An expert challenges investors to re-evaluate high-yield bonds against government-backed savings schemes, highlighting that post-tax returns often make safer options, like SSY and SCSS at 8.2%, more attractive. Risk-adjusted outcomes should guide investment decisions.

A recent debate among financial experts questions whether the allure of high-yield bonds truly outweighs the stable, government-backed savings schemes. Kanan Bahl, founder of Fingrowth Media, has sparked discussion by emphasizing the critical importance of evaluating post-tax returns and inherent risk when making investment choices.

Bahl argues that many investors are swayed by headline interest rates without fully accounting for the impact of taxation and the higher risks associated with corporate bonds. He points out that sovereign-guaranteed schemes, such as the Sukanya Samriddhi Yojana (SSY) and the Senior Citizen Savings Scheme (SCSS), currently offer up to 8.2% annually, some with significant tax advantages.

The Post-Tax Advantage of Government Schemes

Consider a corporate bond offering an 11% interest rate. For an investor in the 30% tax bracket, the effective return after tax could drop to approximately 7.7%. This figure becomes comparable to, or even lower than, the returns provided by many government-backed schemes, which carry significantly less risk.

For the April–June 2026 quarter, small savings schemes in India offer a competitive range of returns, as notified by India Post:

  • Sukanya Samriddhi Yojana (SSY): 8.2%
  • Senior Citizens Savings Scheme (SCSS): 8.2%
  • National Savings Certificate (NSC): 7.7%
  • 5-Year Time Deposit: 7.5%
  • Kisan Vikas Patra (KVP): 7.5% (doubles in 115 months)
  • Mahila Samman Savings Certificate: 7.5%
  • Monthly Income Scheme (MIS): 7.4%
  • Public Provident Fund (PPF): 7.1% (known for tax-free status and compounding benefits)
  • 3-Year Time Deposit: 7.1%
  • 2-Year Time Deposit: 7.0%
  • 1-Year Time Deposit: 6.9%
  • 5-Year Recurring Deposit (RD): 6.7%
  • Post Office Savings Account: 4.0%

The Employees’ Provident Fund (EPF) also offers a notable return, currently around 8.25% annually, serving as a robust long-term wealth-building tool for salaried individuals.

Risk, Safety, and Financial Goals

High-yield corporate bonds often come with credit risk, liquidity constraints, and issuer uncertainty. In stark contrast, small savings schemes are backed by a sovereign guarantee, providing capital protection and predictable returns. This fundamental difference in risk profile is a crucial factor often overlooked when comparing instruments solely on their advertised interest rates.

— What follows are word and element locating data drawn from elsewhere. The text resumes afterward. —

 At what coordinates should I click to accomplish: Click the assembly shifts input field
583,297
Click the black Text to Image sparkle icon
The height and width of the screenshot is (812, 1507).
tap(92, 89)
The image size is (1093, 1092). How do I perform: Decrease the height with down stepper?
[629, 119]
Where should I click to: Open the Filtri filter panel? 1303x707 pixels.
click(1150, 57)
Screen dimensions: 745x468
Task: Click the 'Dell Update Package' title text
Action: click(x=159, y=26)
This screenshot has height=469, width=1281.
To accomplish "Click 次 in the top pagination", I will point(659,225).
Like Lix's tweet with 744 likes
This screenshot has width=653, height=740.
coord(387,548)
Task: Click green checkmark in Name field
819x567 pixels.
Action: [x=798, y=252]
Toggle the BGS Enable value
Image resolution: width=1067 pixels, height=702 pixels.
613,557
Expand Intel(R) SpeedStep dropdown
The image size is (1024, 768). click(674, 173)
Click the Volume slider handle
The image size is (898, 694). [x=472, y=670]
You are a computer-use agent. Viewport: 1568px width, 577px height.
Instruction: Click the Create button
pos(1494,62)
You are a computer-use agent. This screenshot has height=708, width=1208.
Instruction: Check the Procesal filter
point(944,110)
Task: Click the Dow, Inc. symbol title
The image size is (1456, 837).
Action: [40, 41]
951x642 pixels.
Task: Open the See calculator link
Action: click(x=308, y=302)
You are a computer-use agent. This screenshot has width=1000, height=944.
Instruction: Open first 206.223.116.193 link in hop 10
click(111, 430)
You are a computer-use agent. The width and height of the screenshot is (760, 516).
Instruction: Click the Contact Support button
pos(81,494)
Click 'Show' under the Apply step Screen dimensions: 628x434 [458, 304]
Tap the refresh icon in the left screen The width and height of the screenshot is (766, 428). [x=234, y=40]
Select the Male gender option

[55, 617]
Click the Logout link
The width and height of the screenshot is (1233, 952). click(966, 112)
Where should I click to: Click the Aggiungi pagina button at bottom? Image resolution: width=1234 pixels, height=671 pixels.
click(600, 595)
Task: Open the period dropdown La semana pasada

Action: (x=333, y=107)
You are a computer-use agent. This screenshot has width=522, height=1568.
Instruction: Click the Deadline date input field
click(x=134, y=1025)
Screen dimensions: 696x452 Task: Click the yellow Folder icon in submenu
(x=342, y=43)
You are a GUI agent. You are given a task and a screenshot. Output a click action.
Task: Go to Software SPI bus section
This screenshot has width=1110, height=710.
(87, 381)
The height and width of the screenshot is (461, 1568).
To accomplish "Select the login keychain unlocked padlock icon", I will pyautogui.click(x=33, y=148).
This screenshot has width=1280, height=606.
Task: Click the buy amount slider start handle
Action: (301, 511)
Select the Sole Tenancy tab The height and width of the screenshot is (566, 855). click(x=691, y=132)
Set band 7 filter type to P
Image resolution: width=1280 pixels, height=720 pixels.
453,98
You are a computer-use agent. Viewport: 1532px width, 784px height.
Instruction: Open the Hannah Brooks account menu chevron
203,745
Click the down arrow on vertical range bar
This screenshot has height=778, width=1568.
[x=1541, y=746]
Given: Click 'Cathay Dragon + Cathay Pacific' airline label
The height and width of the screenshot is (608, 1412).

While government schemes offer unparalleled safety and tax benefits, financial planners acknowledge they might lack the liquidity and flexibility of certain market-linked products. Therefore, investment allocation should always align with an investor’s specific financial goals, time horizon, and personal risk appetite.

In a period of stable interest rates and market uncertainties, the argument for prioritizing post-tax, risk-adjusted returns becomes even more compelling. Bahl’s clear message to investors is to look beyond superficial returns and focus on the true, effective outcomes before committing to any investment decision.